[WORK ORDER]:
From the listing below, copy every line with the word "will".
(TASK INPUTS begins)
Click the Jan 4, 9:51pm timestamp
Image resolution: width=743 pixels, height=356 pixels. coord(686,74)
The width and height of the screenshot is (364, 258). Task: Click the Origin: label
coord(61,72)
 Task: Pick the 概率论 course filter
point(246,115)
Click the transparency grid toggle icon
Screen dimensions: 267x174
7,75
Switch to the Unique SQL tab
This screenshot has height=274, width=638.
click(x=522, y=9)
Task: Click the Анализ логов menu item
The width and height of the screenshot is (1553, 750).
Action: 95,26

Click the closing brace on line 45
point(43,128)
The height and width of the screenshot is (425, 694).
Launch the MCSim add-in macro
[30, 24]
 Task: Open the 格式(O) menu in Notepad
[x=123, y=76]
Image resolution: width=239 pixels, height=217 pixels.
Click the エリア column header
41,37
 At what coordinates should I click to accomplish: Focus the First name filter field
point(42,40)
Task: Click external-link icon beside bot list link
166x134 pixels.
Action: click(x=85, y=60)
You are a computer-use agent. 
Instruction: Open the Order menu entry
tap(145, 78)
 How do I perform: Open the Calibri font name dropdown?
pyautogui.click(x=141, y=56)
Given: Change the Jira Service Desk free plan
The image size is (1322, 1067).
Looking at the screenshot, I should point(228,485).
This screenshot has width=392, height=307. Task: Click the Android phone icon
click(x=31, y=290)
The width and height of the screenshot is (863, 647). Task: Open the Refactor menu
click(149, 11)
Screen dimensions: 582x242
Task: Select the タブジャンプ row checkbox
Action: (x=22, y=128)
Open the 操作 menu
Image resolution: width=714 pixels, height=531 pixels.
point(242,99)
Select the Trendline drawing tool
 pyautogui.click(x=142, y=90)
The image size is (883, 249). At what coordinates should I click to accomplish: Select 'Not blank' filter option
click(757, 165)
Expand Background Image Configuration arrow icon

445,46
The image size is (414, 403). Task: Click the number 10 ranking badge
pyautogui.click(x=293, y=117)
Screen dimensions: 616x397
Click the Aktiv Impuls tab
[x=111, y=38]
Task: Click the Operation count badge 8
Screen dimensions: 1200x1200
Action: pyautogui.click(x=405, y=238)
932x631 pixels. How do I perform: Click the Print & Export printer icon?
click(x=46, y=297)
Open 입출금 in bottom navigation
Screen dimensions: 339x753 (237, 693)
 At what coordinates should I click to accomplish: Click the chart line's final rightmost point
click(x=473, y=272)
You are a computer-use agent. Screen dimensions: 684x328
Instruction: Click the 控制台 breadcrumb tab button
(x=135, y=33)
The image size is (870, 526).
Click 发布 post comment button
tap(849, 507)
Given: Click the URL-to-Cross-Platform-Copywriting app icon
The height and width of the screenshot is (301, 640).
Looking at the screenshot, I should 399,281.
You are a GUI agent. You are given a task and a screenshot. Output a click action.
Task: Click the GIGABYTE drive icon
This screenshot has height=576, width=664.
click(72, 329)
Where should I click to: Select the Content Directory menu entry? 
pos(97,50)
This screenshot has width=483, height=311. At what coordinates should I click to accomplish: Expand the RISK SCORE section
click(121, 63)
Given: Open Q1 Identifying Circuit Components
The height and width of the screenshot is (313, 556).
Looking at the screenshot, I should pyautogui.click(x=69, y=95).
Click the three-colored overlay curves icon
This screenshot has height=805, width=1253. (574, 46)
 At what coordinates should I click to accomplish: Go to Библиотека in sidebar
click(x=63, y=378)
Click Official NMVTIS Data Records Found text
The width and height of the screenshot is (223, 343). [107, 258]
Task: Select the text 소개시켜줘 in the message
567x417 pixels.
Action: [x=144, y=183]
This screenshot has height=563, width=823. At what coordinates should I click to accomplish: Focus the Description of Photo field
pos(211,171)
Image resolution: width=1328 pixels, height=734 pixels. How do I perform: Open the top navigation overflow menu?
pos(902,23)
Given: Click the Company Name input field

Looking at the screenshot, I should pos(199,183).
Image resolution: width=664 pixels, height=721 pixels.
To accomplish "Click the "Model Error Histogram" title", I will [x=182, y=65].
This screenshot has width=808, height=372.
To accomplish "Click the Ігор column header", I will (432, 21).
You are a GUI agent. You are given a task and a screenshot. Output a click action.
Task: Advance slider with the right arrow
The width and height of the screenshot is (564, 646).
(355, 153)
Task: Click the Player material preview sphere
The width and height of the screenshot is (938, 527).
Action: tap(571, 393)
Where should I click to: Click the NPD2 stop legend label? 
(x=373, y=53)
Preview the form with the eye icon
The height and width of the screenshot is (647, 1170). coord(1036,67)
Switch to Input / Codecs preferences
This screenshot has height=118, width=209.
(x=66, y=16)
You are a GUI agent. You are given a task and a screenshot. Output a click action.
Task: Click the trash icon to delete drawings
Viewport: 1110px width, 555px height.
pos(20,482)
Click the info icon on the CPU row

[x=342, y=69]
(TASK INPUTS ends)
[ANSWER SPACE]:
To accomplish "Click the "Model Error Histogram" title", I will [x=182, y=65].
To accomplish "Click the Ігор column header", I will (432, 21).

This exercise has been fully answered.